Jonathan Coleman is currently the Erasmus Smith’s Professor of Natural and Experimental Philosophy (1724) in the School of Physics and a PI in the CRANN and AMBER research centres. He graduated with First Class Honours and a Gold Medal in Physics in 1995 and completed a PhD in Physics in TCD in 1999, working in the research group of Werner Blau. After completing a HEA funded postdoc, he became a junior lecturer in 2001, rising to the Chair of Chemical Physics in 2011. He was appointed to his current position in 2022. Prof Coleman’s area of interest is in solution processing of nano-materials, predominately carbon nanotubes, nanowires and 2D nanosheets such as graphene.
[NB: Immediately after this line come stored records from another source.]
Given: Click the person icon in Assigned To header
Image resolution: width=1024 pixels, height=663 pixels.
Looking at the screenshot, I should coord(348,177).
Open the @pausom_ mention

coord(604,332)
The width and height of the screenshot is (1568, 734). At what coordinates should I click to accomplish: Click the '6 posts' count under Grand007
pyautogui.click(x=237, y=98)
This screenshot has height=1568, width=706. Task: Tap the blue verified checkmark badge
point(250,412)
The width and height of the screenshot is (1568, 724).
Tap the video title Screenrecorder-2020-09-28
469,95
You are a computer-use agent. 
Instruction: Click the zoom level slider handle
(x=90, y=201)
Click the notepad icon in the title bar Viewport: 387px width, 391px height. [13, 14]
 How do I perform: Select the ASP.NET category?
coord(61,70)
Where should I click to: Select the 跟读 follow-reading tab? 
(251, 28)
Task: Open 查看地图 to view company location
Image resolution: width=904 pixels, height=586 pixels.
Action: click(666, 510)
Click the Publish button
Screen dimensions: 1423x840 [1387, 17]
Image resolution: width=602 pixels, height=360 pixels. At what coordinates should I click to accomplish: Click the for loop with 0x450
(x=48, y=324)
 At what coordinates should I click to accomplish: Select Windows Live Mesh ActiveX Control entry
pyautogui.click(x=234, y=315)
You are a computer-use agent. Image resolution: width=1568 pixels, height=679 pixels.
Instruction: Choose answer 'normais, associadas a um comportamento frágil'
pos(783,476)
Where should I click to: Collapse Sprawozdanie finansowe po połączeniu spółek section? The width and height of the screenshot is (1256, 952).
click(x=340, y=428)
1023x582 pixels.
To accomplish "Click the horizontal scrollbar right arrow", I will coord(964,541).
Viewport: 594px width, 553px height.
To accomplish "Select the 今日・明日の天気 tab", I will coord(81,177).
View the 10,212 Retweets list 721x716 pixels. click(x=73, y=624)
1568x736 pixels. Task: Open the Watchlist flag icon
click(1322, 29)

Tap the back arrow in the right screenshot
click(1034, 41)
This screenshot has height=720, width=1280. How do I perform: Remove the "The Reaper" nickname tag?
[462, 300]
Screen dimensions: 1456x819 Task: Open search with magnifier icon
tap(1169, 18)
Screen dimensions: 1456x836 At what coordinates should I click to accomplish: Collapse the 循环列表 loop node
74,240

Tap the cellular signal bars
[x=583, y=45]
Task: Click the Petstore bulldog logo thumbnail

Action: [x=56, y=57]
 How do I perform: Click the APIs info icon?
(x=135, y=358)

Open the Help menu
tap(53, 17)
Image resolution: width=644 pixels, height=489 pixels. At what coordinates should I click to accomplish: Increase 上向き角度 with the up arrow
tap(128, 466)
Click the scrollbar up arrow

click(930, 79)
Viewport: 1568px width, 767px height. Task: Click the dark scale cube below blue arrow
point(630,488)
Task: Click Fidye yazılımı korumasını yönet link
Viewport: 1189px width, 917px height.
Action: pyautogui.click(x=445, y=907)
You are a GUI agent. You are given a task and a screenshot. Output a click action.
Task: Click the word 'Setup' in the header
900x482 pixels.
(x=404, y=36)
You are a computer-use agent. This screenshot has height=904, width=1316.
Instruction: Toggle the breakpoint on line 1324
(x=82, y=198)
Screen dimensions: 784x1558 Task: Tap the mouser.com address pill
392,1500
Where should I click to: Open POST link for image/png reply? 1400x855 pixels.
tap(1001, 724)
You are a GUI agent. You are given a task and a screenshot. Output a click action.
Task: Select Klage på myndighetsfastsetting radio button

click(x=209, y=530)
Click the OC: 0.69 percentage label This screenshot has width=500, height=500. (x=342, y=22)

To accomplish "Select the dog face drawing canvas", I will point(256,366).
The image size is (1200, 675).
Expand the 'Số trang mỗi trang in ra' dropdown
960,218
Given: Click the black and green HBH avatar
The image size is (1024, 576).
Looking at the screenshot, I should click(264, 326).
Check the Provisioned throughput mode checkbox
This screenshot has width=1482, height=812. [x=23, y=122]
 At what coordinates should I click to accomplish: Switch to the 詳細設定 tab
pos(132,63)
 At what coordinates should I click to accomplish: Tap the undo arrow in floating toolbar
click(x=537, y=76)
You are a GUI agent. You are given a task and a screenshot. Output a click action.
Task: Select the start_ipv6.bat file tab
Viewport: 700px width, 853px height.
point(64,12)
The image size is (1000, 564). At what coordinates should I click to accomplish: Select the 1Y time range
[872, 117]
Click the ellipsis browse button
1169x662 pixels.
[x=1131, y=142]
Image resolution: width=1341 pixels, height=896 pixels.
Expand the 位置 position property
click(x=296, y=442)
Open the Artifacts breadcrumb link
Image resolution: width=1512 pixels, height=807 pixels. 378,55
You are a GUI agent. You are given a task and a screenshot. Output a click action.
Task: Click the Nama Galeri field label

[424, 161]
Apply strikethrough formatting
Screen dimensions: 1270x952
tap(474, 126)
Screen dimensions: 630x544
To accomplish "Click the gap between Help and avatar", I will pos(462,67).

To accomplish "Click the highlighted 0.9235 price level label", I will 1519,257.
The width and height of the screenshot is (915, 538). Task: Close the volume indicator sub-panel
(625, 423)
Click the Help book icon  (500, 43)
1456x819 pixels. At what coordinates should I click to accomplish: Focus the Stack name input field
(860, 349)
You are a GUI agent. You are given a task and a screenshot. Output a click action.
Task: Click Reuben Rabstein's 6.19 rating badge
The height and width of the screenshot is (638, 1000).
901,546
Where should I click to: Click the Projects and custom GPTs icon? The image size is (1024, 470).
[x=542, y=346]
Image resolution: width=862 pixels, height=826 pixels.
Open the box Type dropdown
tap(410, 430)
He is most well-known for developing Liquid Phase Exfoliation, a versatile and widely used method for preparing 2D materials. These solution processing methods allow the formation of dispersions, suspensions and solutions of nanostructures and facilitate the production of coatings, thin films and composites. Coleman works on applying these materials and methods in a number of areas including electro-mechanical sensors, printed electronics and energy storage materials. In the latter area, he has particular interest in new electrode materials for lithium-ion batteries, battery electrode architectures and the factors limiting rate performance in batteries. Prof Coleman has been involved in a number of industry-academic collaborative projects with companies including Hewlett-Packard, Intel, SAB Miller, Nokia-Bell Labs and Thomas Swan.

About the Moderator:


Dr Shane Bergin is a physicist and an Assistant Professor in science education at the UCD School of Education. Shane’s research interests include informal science learning, education policy development, and public engagement in science. Shane is well known for Quavers to Quadratics – an informal education programme he created with the National Concert Hall. It sees children play with ideas common to science and music. Since 2014, over 10,000 children have taken part with their play led by undergraduate students from UCD and Trinity. Shane is a regular contributor to Irish radio with science slots on RTE’s Today with Claire Byrne and Newstalk’s Futureproof. He’s also written science books for children, including Peigi’s Adventures in Science that introduces science and ideas of social justice to young readers. In 2023, Shane received the Leonardo da Vinci Award for his public engagement work – most notably for his podcast (The Trust Race) exploring public trust in science.